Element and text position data
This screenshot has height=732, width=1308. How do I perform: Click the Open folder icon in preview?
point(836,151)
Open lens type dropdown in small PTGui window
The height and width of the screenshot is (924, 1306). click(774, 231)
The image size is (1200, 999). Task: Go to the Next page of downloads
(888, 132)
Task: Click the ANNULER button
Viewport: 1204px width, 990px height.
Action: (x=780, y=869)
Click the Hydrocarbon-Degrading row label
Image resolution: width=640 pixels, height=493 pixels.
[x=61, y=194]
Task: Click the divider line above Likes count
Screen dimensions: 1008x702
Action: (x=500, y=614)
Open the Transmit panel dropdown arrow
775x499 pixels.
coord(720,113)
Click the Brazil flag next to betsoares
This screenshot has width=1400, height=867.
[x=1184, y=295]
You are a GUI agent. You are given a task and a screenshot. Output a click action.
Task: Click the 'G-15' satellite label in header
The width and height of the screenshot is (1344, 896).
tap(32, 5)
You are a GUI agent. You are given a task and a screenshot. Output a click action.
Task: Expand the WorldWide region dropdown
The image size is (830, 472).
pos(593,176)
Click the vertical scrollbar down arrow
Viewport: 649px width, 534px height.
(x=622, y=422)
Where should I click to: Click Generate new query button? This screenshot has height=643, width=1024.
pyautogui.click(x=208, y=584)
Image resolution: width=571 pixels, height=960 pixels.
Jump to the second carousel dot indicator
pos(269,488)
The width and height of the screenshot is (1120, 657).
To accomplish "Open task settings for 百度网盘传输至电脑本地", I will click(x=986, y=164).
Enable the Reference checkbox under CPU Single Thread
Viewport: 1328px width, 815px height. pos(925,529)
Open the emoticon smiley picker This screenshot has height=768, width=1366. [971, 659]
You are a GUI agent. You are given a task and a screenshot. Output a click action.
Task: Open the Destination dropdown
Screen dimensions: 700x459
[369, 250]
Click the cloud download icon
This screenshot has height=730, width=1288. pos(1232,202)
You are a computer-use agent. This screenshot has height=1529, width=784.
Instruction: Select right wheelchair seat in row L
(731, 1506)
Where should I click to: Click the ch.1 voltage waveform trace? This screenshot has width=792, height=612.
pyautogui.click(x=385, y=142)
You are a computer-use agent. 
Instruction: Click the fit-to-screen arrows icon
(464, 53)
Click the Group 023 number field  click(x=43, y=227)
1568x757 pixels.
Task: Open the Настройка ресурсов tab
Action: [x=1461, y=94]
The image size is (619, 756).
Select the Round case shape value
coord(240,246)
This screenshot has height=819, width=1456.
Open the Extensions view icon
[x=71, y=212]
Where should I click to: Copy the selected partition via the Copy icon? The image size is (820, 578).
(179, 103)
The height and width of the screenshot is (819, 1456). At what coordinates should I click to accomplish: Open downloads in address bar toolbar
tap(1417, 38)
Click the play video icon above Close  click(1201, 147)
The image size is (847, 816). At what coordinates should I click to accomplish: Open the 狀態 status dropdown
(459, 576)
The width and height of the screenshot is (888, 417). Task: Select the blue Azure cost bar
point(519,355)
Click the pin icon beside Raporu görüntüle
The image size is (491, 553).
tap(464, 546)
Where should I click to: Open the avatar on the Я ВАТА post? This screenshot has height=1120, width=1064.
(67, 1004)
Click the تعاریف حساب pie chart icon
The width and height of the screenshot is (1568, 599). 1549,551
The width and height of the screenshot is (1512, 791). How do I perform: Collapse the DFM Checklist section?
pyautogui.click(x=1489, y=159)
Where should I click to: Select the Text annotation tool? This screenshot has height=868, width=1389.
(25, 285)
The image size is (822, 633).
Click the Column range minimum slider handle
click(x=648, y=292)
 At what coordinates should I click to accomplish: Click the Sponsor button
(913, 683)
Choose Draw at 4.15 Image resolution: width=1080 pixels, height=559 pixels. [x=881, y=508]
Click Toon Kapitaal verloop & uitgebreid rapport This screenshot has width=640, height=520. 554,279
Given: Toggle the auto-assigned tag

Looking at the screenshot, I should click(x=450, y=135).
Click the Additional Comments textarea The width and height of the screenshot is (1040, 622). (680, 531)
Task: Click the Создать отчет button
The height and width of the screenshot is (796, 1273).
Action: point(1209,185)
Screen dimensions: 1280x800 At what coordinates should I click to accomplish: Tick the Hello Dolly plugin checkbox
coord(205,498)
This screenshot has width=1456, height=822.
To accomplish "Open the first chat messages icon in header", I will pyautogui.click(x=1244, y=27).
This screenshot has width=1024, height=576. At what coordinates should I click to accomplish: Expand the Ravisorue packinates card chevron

_Problem to solve:_ Turn the listing above into a numbered list, one line per item, and drop the blank lines.

_Correct result:_
1. This screenshot has height=732, width=1308. How do I perform: Click the Open folder icon in preview?
2. point(836,151)
3. Open lens type dropdown in small PTGui window
4. The height and width of the screenshot is (924, 1306). click(774, 231)
5. The image size is (1200, 999). Task: Go to the Next page of downloads
6. (888, 132)
7. Task: Click the ANNULER button
8. Viewport: 1204px width, 990px height.
9. Action: (x=780, y=869)
10. Click the Hydrocarbon-Degrading row label
11. Image resolution: width=640 pixels, height=493 pixels.
12. [x=61, y=194]
13. Task: Click the divider line above Likes count
14. Screen dimensions: 1008x702
15. Action: (x=500, y=614)
16. Open the Transmit panel dropdown arrow
17. 775x499 pixels.
18. coord(720,113)
19. Click the Brazil flag next to betsoares
20. This screenshot has width=1400, height=867.
21. [x=1184, y=295]
22. You are a GUI agent. You are given a task and a screenshot. Output a click action.
23. Task: Click the 'G-15' satellite label in header
24. The width and height of the screenshot is (1344, 896).
25. tap(32, 5)
26. You are a GUI agent. You are given a task and a screenshot. Output a click action.
27. Task: Expand the WorldWide region dropdown
28. The image size is (830, 472).
29. pos(593,176)
30. Click the vertical scrollbar down arrow
31. Viewport: 649px width, 534px height.
32. (x=622, y=422)
33. Where should I click to: Click Generate new query button? This screenshot has height=643, width=1024.
34. pyautogui.click(x=208, y=584)
35. Image resolution: width=571 pixels, height=960 pixels.
36. Jump to the second carousel dot indicator
37. pos(269,488)
38. The width and height of the screenshot is (1120, 657).
39. To accomplish "Open task settings for 百度网盘传输至电脑本地", I will click(x=986, y=164).
40. Enable the Reference checkbox under CPU Single Thread
41. Viewport: 1328px width, 815px height. pos(925,529)
42. Open the emoticon smiley picker This screenshot has height=768, width=1366. [971, 659]
43. You are a GUI agent. You are given a task and a screenshot. Output a click action.
44. Task: Open the Destination dropdown
45. Screen dimensions: 700x459
46. [369, 250]
47. Click the cloud download icon
48. This screenshot has height=730, width=1288. pos(1232,202)
49. You are a computer-use agent. This screenshot has height=1529, width=784.
50. Instruction: Select right wheelchair seat in row L
51. (731, 1506)
52. Where should I click to: Click the ch.1 voltage waveform trace? This screenshot has width=792, height=612.
53. pyautogui.click(x=385, y=142)
54. You are a computer-use agent. 
55. Instruction: Click the fit-to-screen arrows icon
56. (464, 53)
57. Click the Group 023 number field  click(x=43, y=227)
58. 1568x757 pixels.
59. Task: Open the Настройка ресурсов tab
60. Action: [x=1461, y=94]
61. The image size is (619, 756).
62. Select the Round case shape value
63. coord(240,246)
64. This screenshot has height=819, width=1456.
65. Open the Extensions view icon
66. [x=71, y=212]
67. Where should I click to: Copy the selected partition via the Copy icon? The image size is (820, 578).
68. (179, 103)
69. The height and width of the screenshot is (819, 1456). At what coordinates should I click to accomplish: Open downloads in address bar toolbar
70. tap(1417, 38)
71. Click the play video icon above Close  click(1201, 147)
72. The image size is (847, 816). At what coordinates should I click to accomplish: Open the 狀態 status dropdown
73. (459, 576)
74. The width and height of the screenshot is (888, 417). Task: Select the blue Azure cost bar
75. point(519,355)
76. Click the pin icon beside Raporu görüntüle
77. The image size is (491, 553).
78. tap(464, 546)
79. Where should I click to: Open the avatar on the Я ВАТА post? This screenshot has height=1120, width=1064.
80. (67, 1004)
81. Click the تعاریف حساب pie chart icon
82. The width and height of the screenshot is (1568, 599). 1549,551
83. The width and height of the screenshot is (1512, 791). How do I perform: Collapse the DFM Checklist section?
84. pyautogui.click(x=1489, y=159)
85. Where should I click to: Select the Text annotation tool? This screenshot has height=868, width=1389.
86. (25, 285)
87. The image size is (822, 633).
88. Click the Column range minimum slider handle
89. click(x=648, y=292)
90.  At what coordinates should I click to accomplish: Click the Sponsor button
91. (913, 683)
92. Choose Draw at 4.15 Image resolution: width=1080 pixels, height=559 pixels. [x=881, y=508]
93. Click Toon Kapitaal verloop & uitgebreid rapport This screenshot has width=640, height=520. 554,279
94. Given: Toggle the auto-assigned tag
95. Looking at the screenshot, I should click(x=450, y=135).
96. Click the Additional Comments textarea The width and height of the screenshot is (1040, 622). (680, 531)
97. Task: Click the Создать отчет button
98. The height and width of the screenshot is (796, 1273).
99. Action: point(1209,185)
100. Screen dimensions: 1280x800 At what coordinates should I click to accomplish: Tick the Hello Dolly plugin checkbox
101. coord(205,498)
102. This screenshot has width=1456, height=822.
103. To accomplish "Open the first chat messages icon in header", I will pyautogui.click(x=1244, y=27).
104. This screenshot has width=1024, height=576. At what coordinates should I click to accomplish: Expand the Ravisorue packinates card chevron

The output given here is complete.